At the start of the 2019–20 season, Matthews was named an alternate captain for the Maple Leafs. He scored two goals in the season opener against the Ottawa Senators on October 3, 2019, becoming the fourth player in NHL history to score in each of their first four season openers. As of that game, Matthews ranked third in the NHL with 116 goals in 215 games since making his debut in 2016. On October 7, Matthews was named the third NHL Star of the Week. He was then named to his fourth straight All-Star appearance, but due to an "ongoing wrist condition," he would not participate in the festivities; he was replaced by Senators winger Brady Tkachuk. Matthews would finish the abbreviated regular season with career-highs in goals (47) (a 55-goal pace in a full 82 game campaign) and 43 assists for 80 points. His 47 goals placed him second in the league, one goal behind Washington Capitals winger and captain Alexander Ovechkin and Boston Bruins winger David Pastrňák for the league lead. The season ended in disappointment for Matthews and the Leafs, losing in the best-of-five qualifying round against the Columbus Blue Jackets. Matthews scored twice in the five-game series, including the overtime winner to cap off an improbable three-goal rally in the last five minutes of game 4.

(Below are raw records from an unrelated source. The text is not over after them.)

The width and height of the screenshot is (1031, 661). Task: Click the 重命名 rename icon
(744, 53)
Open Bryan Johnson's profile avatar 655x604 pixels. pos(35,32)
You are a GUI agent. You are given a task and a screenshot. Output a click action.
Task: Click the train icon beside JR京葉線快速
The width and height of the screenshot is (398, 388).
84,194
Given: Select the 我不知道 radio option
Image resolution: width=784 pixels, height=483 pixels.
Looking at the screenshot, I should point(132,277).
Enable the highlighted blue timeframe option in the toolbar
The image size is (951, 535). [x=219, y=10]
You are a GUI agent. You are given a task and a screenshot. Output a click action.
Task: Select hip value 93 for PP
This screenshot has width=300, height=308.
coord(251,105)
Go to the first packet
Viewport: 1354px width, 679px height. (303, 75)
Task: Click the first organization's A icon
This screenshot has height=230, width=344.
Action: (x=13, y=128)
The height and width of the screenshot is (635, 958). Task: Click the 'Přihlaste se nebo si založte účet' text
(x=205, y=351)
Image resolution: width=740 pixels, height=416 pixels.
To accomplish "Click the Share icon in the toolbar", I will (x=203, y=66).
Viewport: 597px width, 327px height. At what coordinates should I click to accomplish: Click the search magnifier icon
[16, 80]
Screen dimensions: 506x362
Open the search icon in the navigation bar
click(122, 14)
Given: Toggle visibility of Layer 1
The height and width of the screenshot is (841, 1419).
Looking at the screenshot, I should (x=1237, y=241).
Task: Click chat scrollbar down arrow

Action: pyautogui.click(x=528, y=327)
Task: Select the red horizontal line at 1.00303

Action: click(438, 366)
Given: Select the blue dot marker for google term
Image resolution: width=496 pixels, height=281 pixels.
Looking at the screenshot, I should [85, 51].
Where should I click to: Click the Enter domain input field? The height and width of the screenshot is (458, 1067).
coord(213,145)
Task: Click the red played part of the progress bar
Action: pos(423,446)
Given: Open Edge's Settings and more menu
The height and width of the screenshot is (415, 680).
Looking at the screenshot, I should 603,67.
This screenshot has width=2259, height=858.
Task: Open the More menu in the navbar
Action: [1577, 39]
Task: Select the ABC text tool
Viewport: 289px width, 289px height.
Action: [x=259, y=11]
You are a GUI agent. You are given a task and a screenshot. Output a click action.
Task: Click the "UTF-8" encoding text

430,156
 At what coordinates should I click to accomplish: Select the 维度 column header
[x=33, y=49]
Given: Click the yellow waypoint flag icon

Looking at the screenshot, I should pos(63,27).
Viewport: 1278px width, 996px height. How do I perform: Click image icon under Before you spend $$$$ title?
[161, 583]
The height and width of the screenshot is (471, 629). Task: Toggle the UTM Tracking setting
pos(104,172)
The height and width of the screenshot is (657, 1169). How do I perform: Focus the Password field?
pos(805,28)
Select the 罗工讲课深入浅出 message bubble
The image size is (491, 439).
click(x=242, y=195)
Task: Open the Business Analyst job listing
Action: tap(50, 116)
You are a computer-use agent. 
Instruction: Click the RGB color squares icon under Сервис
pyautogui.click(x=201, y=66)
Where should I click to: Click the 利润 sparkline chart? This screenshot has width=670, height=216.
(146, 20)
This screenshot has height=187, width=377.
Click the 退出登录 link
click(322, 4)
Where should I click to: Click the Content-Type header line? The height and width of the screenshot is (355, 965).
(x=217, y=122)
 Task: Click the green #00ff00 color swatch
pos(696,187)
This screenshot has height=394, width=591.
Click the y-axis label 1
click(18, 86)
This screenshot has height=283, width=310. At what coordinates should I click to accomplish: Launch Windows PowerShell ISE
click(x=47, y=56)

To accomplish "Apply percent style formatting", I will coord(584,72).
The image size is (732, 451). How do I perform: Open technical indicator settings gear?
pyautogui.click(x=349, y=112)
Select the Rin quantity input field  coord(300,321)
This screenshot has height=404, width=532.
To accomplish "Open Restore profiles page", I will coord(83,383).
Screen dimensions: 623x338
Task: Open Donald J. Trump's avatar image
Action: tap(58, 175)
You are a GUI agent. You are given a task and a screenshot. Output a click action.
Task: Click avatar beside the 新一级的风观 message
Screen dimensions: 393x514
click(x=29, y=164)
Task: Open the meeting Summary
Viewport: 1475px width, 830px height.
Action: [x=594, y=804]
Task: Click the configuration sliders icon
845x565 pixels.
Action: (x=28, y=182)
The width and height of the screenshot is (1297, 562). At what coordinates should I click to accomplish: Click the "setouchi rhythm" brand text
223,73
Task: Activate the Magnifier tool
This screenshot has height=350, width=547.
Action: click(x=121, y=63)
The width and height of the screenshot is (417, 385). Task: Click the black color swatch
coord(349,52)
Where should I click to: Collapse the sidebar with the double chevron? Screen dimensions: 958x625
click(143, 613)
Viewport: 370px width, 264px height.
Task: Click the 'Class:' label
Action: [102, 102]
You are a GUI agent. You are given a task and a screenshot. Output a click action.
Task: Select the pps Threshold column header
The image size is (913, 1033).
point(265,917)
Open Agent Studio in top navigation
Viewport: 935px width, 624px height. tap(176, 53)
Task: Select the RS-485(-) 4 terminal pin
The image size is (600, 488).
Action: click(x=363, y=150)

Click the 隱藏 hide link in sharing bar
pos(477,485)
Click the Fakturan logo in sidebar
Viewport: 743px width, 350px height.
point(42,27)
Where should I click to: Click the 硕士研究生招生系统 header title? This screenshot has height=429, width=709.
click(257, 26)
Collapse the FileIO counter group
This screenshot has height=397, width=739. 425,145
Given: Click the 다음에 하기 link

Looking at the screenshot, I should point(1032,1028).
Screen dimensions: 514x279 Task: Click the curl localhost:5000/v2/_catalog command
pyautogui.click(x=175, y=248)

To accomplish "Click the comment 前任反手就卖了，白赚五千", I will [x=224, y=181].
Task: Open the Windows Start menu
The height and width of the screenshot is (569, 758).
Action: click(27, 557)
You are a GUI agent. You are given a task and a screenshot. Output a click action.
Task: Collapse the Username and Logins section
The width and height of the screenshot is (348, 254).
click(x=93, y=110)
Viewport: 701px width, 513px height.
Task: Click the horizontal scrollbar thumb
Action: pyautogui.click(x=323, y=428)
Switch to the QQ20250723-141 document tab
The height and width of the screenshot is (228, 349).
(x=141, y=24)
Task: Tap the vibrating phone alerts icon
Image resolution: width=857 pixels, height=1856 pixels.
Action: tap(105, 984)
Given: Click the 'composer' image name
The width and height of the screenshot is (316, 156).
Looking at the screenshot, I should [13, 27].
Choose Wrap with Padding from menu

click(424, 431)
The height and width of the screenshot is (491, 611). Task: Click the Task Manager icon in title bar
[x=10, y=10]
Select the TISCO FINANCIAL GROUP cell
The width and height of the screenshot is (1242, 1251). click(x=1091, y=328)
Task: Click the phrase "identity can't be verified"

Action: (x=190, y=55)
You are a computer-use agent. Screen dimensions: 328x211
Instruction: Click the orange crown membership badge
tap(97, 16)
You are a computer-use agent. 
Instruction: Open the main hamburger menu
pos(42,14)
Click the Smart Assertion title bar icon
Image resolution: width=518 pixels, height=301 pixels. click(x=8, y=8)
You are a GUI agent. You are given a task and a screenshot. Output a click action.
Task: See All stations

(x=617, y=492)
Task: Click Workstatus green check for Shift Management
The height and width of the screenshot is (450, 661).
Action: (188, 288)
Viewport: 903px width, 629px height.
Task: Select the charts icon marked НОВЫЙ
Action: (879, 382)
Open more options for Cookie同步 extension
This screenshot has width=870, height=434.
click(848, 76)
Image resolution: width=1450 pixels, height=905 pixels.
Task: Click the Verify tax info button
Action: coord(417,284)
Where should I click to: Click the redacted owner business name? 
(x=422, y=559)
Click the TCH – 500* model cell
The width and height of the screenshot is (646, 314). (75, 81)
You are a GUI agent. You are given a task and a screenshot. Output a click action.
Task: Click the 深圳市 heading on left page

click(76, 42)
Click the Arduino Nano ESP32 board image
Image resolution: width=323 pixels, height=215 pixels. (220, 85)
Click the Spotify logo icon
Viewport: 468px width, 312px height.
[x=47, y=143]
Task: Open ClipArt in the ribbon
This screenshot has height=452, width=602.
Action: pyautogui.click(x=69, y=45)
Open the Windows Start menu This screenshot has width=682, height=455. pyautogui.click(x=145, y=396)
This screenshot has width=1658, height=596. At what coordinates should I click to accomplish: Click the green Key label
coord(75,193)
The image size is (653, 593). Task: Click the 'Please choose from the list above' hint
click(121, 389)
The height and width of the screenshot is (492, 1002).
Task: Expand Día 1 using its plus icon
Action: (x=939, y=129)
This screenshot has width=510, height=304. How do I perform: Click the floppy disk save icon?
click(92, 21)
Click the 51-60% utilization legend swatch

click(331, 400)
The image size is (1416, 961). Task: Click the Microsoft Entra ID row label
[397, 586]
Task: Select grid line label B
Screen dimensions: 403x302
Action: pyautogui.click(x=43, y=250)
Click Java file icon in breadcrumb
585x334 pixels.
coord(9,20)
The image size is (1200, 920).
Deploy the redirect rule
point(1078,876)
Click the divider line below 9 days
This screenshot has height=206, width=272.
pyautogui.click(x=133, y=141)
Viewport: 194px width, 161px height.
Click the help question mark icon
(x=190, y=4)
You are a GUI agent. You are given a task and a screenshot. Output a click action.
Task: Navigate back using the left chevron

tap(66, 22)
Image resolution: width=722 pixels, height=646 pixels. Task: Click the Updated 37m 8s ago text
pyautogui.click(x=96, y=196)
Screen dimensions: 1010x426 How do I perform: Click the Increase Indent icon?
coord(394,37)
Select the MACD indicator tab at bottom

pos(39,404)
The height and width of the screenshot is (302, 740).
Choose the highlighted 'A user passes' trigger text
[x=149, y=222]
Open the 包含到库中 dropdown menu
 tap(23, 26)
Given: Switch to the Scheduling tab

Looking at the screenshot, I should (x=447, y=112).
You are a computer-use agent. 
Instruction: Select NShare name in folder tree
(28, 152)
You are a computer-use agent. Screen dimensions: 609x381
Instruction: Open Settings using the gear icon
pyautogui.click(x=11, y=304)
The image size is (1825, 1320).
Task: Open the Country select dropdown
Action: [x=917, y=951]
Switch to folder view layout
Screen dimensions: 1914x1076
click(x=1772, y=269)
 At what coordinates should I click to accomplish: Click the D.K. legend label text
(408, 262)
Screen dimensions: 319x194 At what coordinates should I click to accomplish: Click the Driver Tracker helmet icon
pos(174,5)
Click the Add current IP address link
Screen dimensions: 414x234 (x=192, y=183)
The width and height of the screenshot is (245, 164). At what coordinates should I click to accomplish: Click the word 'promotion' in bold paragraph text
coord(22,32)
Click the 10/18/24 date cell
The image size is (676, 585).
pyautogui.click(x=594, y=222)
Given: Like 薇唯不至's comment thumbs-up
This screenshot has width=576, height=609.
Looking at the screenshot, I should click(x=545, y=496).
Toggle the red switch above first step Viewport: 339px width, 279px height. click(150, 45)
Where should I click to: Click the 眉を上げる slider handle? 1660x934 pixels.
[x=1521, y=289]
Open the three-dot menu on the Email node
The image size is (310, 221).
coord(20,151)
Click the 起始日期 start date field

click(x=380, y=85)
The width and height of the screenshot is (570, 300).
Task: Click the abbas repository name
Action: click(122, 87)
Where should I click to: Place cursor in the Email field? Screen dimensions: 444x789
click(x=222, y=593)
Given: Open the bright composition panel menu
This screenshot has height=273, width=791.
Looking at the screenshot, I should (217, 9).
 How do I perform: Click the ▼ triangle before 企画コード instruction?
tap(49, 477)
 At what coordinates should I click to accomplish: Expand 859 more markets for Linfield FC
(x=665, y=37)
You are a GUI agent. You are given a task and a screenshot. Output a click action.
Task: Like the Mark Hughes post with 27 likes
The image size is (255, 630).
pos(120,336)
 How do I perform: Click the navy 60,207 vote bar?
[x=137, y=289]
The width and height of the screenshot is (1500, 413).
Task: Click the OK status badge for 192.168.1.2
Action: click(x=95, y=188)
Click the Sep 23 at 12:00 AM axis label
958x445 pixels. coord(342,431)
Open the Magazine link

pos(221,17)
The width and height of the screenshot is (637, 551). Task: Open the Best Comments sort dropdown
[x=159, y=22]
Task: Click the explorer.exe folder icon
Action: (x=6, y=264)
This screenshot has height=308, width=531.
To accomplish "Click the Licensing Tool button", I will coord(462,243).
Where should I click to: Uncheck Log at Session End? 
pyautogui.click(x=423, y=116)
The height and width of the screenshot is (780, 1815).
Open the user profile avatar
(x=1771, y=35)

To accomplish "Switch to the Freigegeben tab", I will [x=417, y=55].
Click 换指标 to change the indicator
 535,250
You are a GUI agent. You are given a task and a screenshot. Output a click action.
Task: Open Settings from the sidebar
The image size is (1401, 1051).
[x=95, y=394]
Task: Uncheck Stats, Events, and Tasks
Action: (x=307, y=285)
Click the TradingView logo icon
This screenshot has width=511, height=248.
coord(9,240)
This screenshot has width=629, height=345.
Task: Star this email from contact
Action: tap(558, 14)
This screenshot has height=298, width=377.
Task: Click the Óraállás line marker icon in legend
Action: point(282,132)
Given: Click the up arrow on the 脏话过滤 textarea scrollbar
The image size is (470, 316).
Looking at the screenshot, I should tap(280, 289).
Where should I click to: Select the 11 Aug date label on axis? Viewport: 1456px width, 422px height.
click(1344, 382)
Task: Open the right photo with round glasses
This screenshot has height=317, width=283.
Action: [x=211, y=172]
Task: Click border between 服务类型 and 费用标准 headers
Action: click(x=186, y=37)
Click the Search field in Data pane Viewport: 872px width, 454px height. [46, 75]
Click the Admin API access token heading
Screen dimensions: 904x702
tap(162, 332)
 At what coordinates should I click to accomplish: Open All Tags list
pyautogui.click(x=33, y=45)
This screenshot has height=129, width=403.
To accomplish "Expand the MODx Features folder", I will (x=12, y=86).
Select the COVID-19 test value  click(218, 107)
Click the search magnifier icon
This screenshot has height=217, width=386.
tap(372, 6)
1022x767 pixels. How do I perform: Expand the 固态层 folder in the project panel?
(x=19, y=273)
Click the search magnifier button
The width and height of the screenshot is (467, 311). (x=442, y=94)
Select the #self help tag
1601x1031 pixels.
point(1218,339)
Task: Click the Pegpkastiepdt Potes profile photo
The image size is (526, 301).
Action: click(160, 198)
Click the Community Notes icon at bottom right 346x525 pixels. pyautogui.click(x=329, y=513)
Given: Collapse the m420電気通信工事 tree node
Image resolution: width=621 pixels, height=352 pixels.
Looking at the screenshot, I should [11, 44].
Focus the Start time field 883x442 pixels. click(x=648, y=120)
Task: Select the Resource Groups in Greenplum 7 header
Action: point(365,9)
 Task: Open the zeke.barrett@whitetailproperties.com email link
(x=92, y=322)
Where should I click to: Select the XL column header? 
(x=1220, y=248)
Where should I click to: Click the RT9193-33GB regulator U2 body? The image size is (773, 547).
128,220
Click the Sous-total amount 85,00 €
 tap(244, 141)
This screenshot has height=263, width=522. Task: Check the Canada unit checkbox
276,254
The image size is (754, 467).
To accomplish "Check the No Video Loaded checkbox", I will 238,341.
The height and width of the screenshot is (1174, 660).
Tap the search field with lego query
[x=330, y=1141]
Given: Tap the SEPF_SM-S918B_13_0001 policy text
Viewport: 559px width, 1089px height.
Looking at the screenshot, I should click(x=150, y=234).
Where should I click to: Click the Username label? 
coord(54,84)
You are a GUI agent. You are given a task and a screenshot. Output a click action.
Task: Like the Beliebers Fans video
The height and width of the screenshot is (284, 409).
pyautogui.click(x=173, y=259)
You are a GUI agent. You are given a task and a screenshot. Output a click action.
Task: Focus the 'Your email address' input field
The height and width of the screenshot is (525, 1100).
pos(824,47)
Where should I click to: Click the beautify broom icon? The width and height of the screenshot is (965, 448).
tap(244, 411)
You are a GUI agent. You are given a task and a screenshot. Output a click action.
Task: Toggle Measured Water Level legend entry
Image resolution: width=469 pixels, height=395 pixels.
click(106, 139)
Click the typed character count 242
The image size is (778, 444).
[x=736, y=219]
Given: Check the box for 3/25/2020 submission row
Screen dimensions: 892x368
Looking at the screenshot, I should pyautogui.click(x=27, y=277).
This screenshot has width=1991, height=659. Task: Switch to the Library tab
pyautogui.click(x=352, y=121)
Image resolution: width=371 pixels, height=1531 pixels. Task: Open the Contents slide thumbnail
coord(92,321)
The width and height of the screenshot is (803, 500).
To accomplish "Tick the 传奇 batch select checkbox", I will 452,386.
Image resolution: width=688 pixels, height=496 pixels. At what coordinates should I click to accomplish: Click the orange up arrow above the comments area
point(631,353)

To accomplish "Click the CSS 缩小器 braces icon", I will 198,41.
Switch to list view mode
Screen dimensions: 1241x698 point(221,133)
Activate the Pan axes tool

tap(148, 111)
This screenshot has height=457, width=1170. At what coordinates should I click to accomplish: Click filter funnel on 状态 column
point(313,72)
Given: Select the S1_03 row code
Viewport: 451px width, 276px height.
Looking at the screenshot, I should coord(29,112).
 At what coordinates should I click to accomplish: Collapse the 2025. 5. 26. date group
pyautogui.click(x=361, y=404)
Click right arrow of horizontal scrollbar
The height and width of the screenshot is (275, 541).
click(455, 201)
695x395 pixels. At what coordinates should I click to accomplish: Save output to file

====Upsurge, Hart Trophy and Rocket Richard Trophy seasons (2020–2024)====
Due to the ongoing COVID-19 pandemic and resultant limitations on cross-border travel, the 2020–21 season occurred under a vastly different arrangement than normal, with the Leafs grouped in an all-Canadian North Division and playing exclusively within that division for the season. The shortened 2020–21 season was Matthews' most successful to date, recording 41 goals in 56 games (a 60-goal pace over a full 82 game season), and 66 total points. He became the first Maple Leaf to win the Maurice "Rocket" Richard Trophy, awarded to the player who scored the most goals in the regular season. He was also the first American winner and the second to lead the NHL in goals. He was subsequently named as a finalist for the Hart Memorial Trophy, awarded by the Professional Hockey Writers' Association to the league's most valuable player; he was the first Leaf finalist since Doug Gilmour in 1993. Matthews ultimately finished second in Hart voting behind Connor McDavid. The Maple Leafs finished first in the North Division and faced the Montreal Canadiens in the first round of the 2021 playoffs, where they were considered the heavy favourites to win, which would have been the team's first playoff series win since 2004. The Leafs lost the first game of the series but won the next three to take a seeming stranglehold with a 3–1 series lead. However, they went on to lose the next three games, and thus the lose the series 4–3. In a personal disappointment for Matthews, he only recorded one goal and four assists in the Maple Leafs' fifth-straight early exit.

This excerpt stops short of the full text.